(THE PROBLEM): Copy the passage on R coding conventions from the part that opens with "In any case, the" and closes with "provided by RStudio.", putting "syntax rules" wherever "language rules" appears.

(QUOTED PASSAGE):
Anyway – ever since I realized this issue, my programming style has been kind of fluctuating, because I never sat down and decided what to do now that my intuitive approach was not ideal. Today, I’m aiming to rectify that!

While this set of conventions is focused on my R programming, some aspects of it touch on the method in which I organize my Git repositories. I try to put all analytic code that I write into source code management (the vast majority of time, this is Git), even if I am the only person working on it. This has three key benefits:

  • As the project evolves, I can see what I used to do, and I can always go back and reproduce an analysis (yeah reproducible research!)
  • If I need to hand off a project, it comes with pre-built documentation and history. This is great when you transition a project to someone else.
  • I often have to come back to something after months away from it. Having the repository there makes it easier to figure out what the hell I was doing when I last worked on it.

In any case, the way this affects my R programming is mostly in the world of file names, which is first up for discussion. I didn’t write this in a way that always makes a clean distinction between language rules and style rules, like the Google R Style Guide, but I’ve tried to group these logically.

File Names

  • File Extensions Rules: Files should end with capitalized extensions, consistent with the defaults provided by RStudio.
    • R files should end with .R, not .r. (I used to struggle against this, preferring .r, but I’ve given up.)
      • GOOD: file.R
      • BAD: file.r
    • R Markdown files should end with .Rmd, not .rmd.
    • Sweave files should end with .Rnd, not .rnd.
    • R Presentation files should end with .Rpres, not .rpres.
  • File Naming Rules: Begin each file with the type of file, following by a short project name, and then a descriptive name of what it does. Separate words by using an underscore. Do not use capital letters in the file name, unless they are used in an acronym.

(EXCERPTED RECORDS):
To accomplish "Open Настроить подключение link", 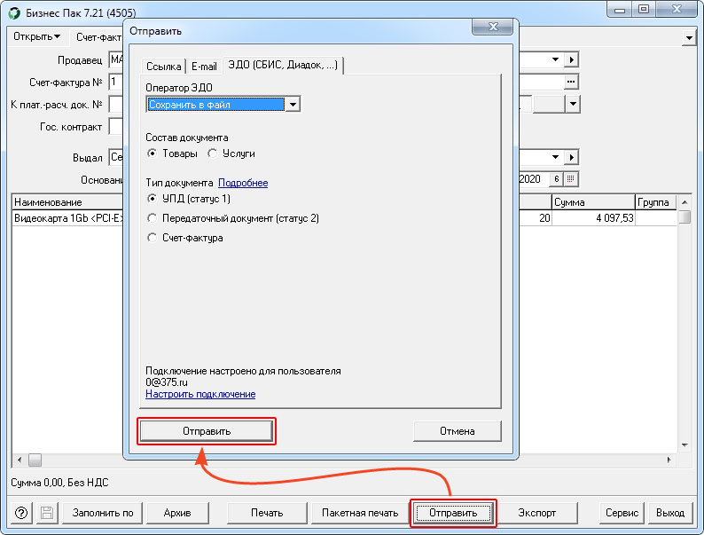I will [x=200, y=394].
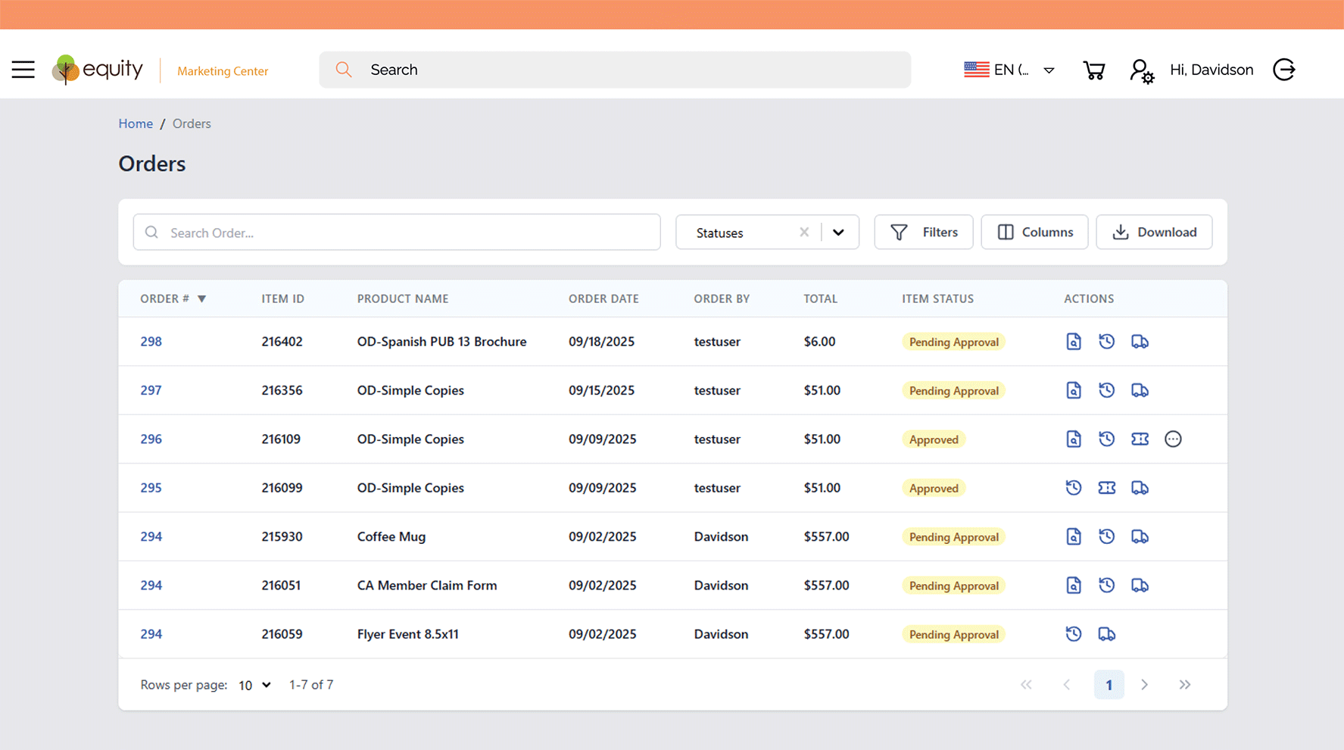The image size is (1344, 750).
Task: Click the Download button
Action: point(1154,232)
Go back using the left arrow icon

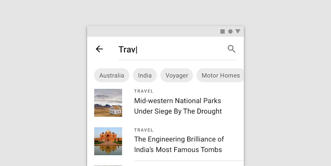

(OUTPUT OF THE EXERCISE):
In any case, the way this affects my R programming is mostly in the world of file names, which is first up for discussion. I didn’t write this in a way that always makes a clean distinction between syntax rules and style rules, like the Google R Style Guide, but I’ve tried to group these logically.

File Names

  • File Extensions Rules: Files should end with capitalized extensions, consistent with the defaults provided by RStudio.